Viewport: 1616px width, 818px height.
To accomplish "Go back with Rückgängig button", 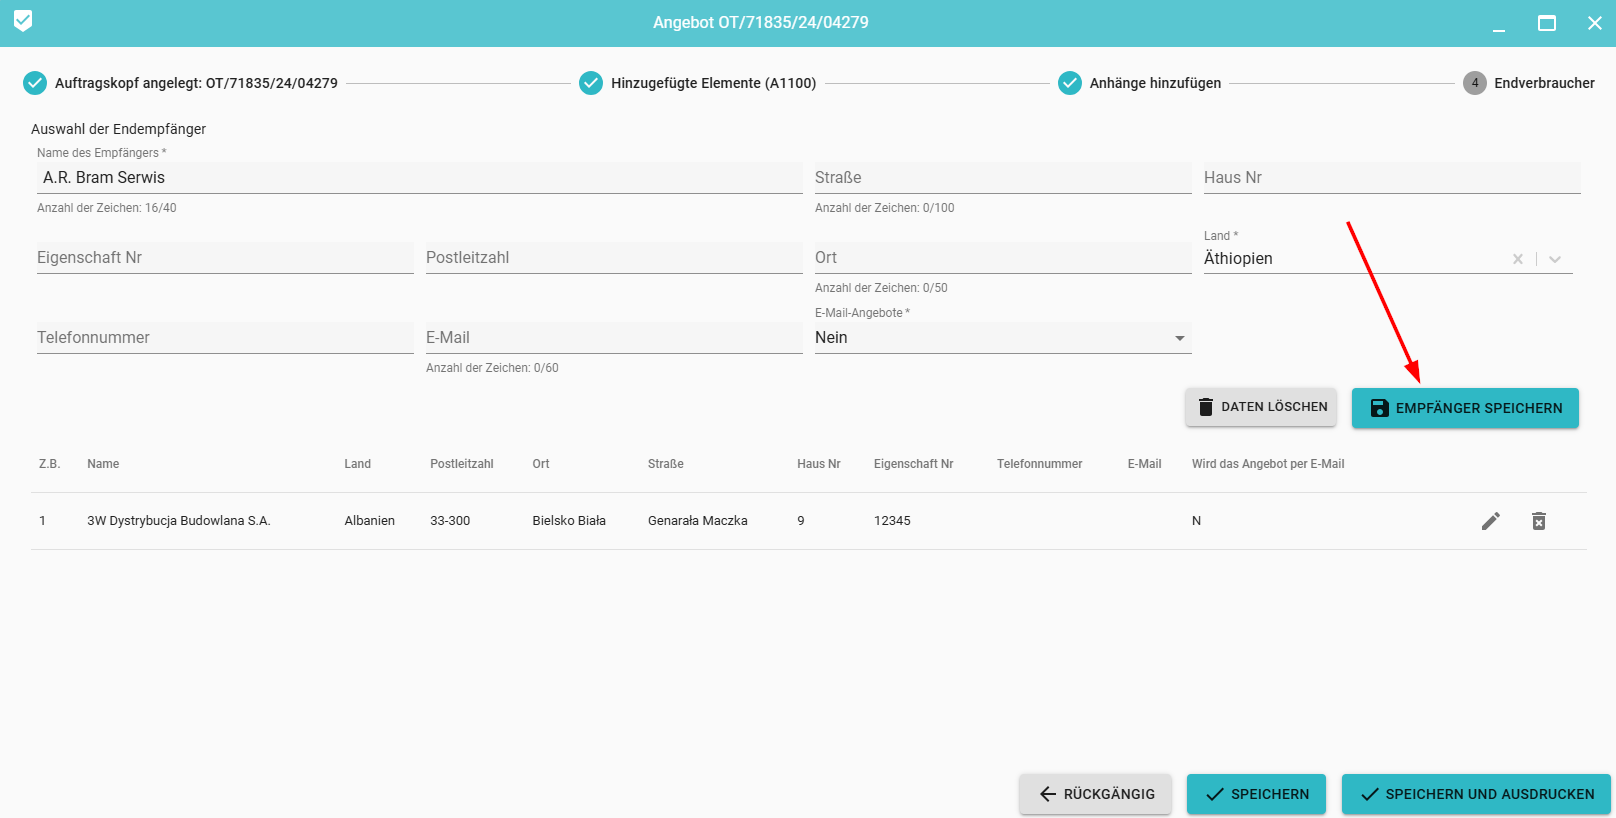I will 1095,794.
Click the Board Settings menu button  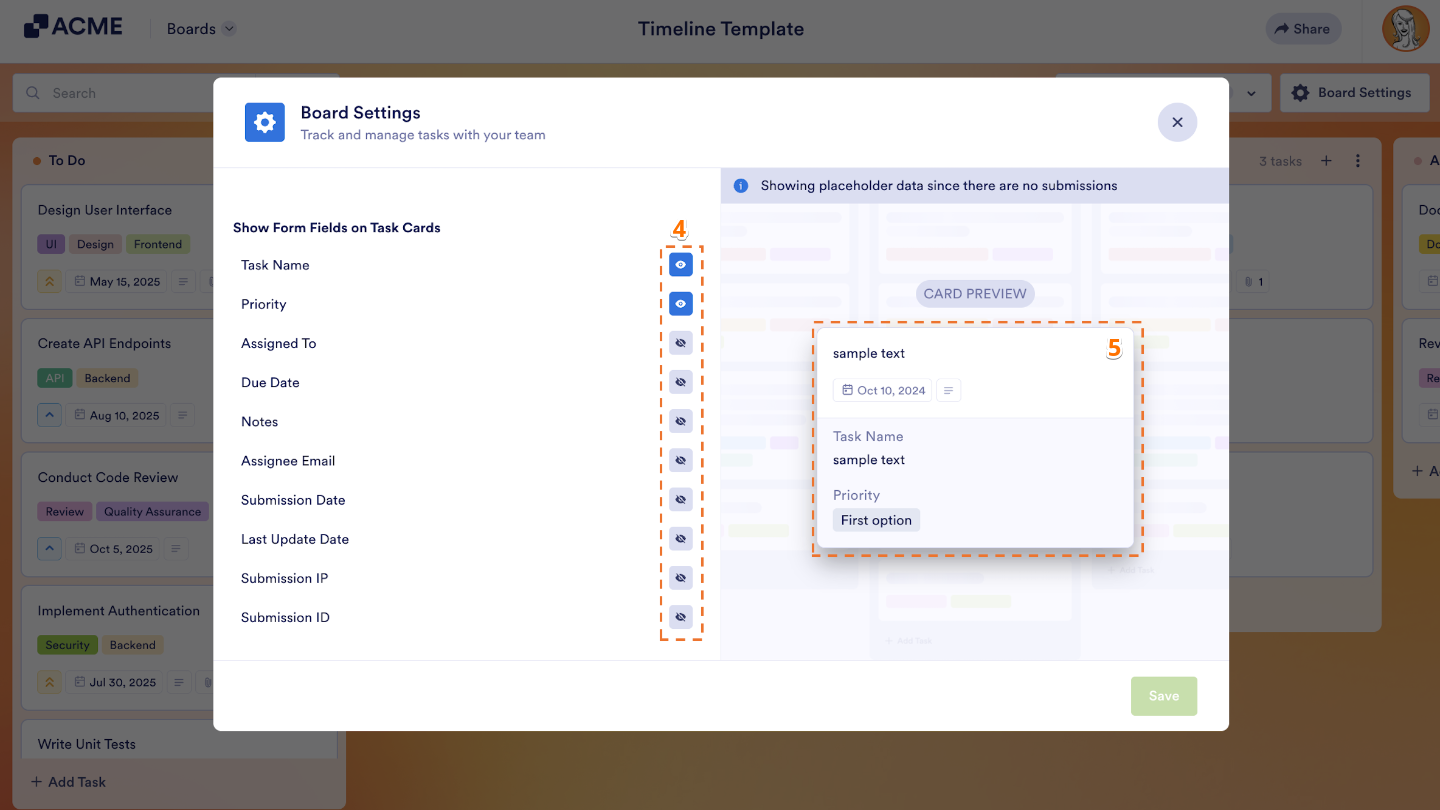[x=1354, y=92]
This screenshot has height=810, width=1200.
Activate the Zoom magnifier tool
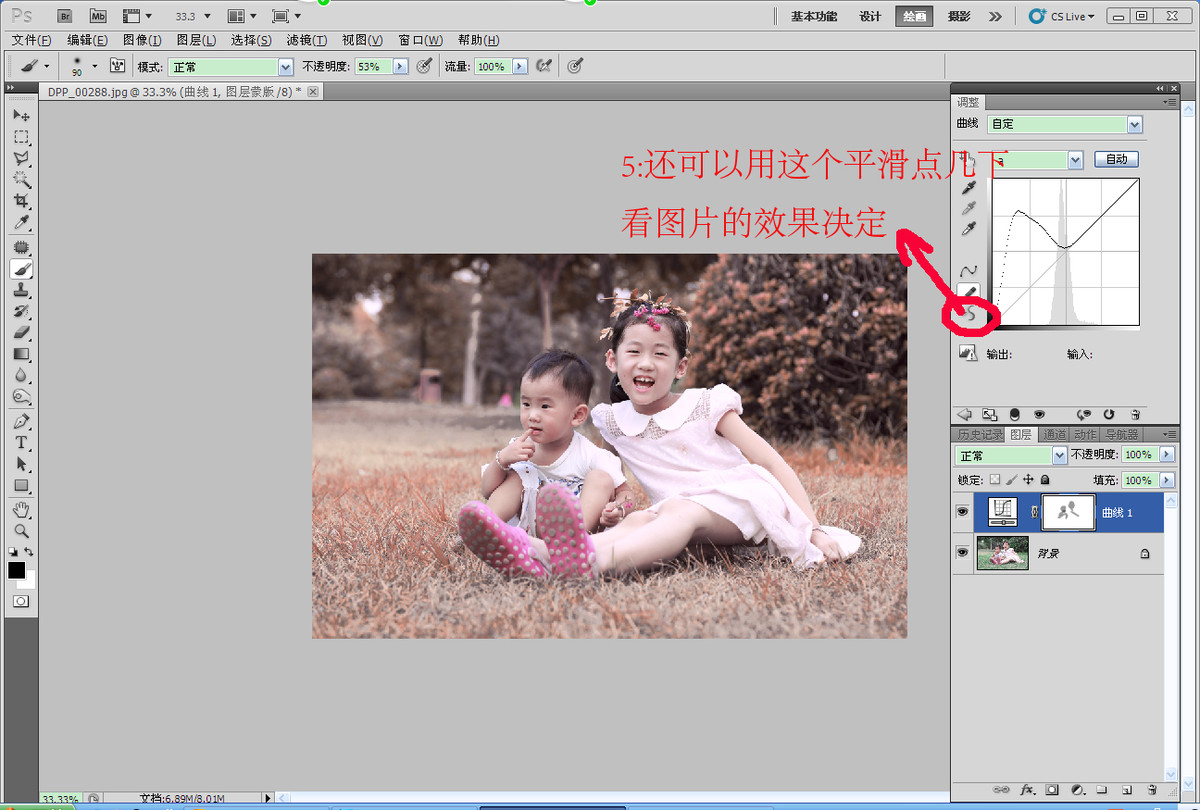[x=21, y=531]
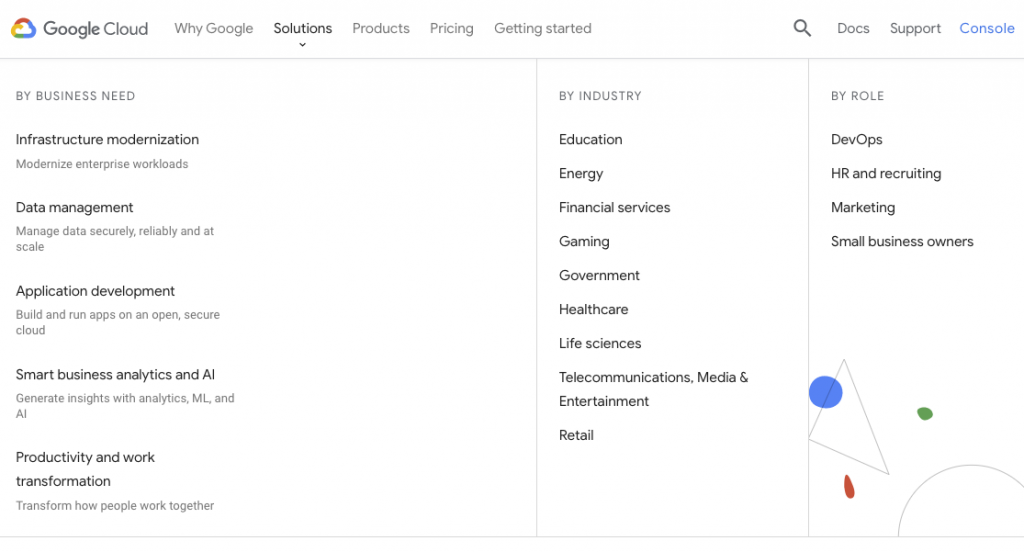The image size is (1024, 552).
Task: Click the Google Cloud logo
Action: [x=80, y=29]
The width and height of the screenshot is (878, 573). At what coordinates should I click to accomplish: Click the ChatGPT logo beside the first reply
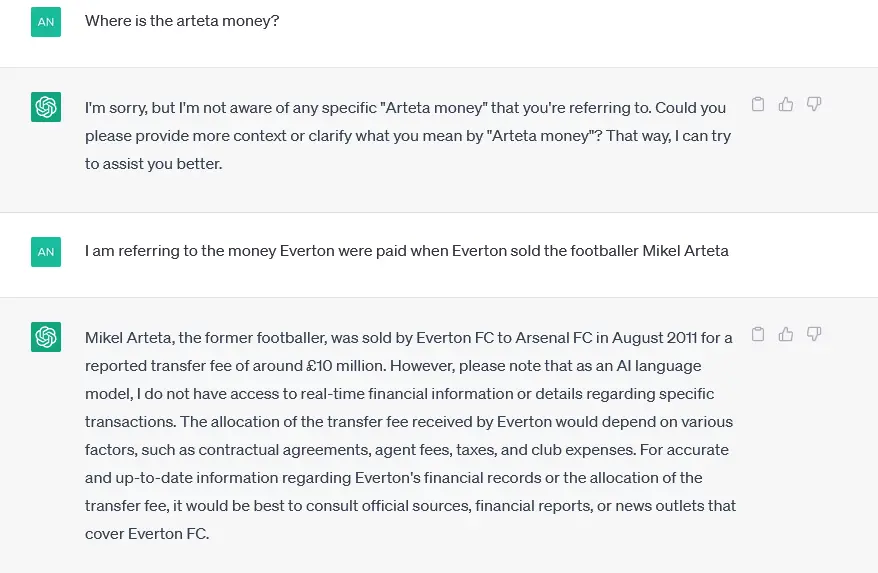click(46, 107)
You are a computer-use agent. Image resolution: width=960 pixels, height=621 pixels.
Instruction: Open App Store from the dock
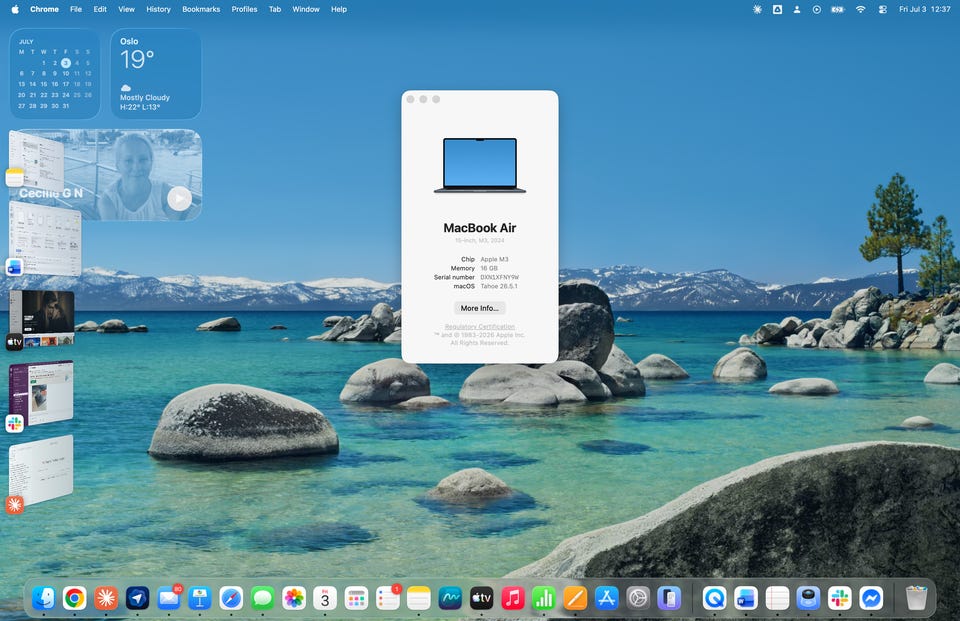(x=606, y=598)
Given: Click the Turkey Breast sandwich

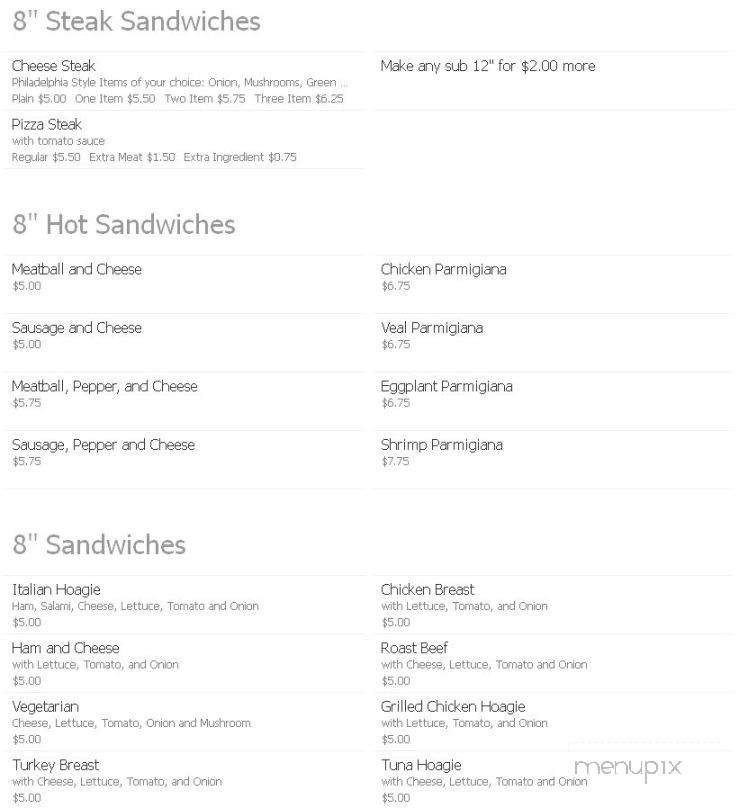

Required work | The copy should hold, exactly, the lines from the one containing "This screenshot has height=810, width=1200." to the final line of the listing above, with both ends present and no pictures.

Exercise solution |
This screenshot has height=810, width=1200.
Activate the Zoom magnifier tool
[x=21, y=531]
The image size is (1024, 552).
Task: Click the Google Cloud logo
Action: [x=80, y=29]
The width and height of the screenshot is (878, 573). At what coordinates should I click to accomplish: Click the ChatGPT logo beside the first reply
click(46, 107)
You are a computer-use agent. Image resolution: width=960 pixels, height=621 pixels.
Instruction: Open App Store from the dock
(x=606, y=598)
Given: Click the Turkey Breast sandwich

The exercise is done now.